Items from a data source
★ ★ ★

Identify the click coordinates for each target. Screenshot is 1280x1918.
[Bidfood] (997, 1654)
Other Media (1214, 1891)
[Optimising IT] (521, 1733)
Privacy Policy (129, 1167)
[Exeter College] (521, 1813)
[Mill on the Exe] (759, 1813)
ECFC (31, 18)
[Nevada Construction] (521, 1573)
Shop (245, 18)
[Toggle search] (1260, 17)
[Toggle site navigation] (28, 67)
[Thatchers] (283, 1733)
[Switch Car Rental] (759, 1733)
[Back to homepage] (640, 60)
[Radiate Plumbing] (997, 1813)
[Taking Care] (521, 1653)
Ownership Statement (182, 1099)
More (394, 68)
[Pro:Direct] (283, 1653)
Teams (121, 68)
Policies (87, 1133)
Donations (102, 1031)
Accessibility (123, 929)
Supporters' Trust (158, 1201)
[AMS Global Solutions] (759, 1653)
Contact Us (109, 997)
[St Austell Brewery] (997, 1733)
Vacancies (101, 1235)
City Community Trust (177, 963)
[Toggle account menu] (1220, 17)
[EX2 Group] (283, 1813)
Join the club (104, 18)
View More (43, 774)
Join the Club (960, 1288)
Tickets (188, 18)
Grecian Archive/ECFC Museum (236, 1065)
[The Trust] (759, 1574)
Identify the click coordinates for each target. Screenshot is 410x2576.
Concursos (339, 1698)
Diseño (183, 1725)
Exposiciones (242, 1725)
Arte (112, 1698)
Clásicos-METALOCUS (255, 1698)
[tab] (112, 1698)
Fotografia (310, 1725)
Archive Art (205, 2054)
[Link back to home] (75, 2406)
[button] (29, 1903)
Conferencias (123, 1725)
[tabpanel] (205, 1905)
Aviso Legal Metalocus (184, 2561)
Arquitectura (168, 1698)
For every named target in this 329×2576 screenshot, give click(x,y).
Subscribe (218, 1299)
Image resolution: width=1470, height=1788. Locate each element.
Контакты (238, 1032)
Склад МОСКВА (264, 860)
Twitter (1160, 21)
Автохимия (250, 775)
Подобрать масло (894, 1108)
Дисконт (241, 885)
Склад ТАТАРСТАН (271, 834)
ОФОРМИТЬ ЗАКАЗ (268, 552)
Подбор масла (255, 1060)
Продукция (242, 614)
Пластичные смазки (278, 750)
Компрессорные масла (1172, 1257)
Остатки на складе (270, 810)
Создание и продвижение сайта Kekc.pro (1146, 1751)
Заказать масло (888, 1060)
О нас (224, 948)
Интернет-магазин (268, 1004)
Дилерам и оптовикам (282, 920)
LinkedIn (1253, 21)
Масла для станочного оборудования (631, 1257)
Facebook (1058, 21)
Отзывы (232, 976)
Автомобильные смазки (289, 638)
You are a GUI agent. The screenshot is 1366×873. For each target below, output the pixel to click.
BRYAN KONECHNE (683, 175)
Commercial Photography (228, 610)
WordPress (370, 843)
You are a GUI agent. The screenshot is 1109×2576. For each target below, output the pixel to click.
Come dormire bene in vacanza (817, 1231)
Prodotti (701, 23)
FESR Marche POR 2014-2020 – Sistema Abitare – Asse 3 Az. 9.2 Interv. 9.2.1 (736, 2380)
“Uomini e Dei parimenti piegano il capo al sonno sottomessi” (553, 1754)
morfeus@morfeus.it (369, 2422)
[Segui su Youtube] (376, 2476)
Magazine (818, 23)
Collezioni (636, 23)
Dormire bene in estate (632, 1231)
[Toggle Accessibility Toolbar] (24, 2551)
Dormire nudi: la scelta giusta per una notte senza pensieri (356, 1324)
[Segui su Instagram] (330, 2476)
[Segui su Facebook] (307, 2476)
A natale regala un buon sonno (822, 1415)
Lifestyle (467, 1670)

★ ★ ★

What is required => What must be returned is the line with "LinkedIn (1253, 21)" plus every line after it to the end of the entries, exactly as they appear.

Output =>
LinkedIn (1253, 21)
Масла для станочного оборудования (631, 1257)
Facebook (1058, 21)
Отзывы (232, 976)
Автомобильные смазки (289, 638)
You are a GUI agent. The screenshot is 1366×873. For each target below, output the pixel to click.
BRYAN KONECHNE (683, 175)
Commercial Photography (228, 610)
WordPress (370, 843)
You are a GUI agent. The screenshot is 1109×2576. For each target below, output the pixel to click.
Come dormire bene in vacanza (817, 1231)
Prodotti (701, 23)
FESR Marche POR 2014-2020 – Sistema Abitare – Asse 3 Az. 9.2 Interv. 9.2.1 (736, 2380)
“Uomini e Dei parimenti piegano il capo al sonno sottomessi” (553, 1754)
morfeus@morfeus.it (369, 2422)
[Segui su Youtube] (376, 2476)
Magazine (818, 23)
Collezioni (636, 23)
Dormire bene in estate (632, 1231)
[Toggle Accessibility Toolbar] (24, 2551)
Dormire nudi: la scelta giusta per una notte senza pensieri (356, 1324)
[Segui su Instagram] (330, 2476)
[Segui su Facebook] (307, 2476)
A natale regala un buon sonno (822, 1415)
Lifestyle (467, 1670)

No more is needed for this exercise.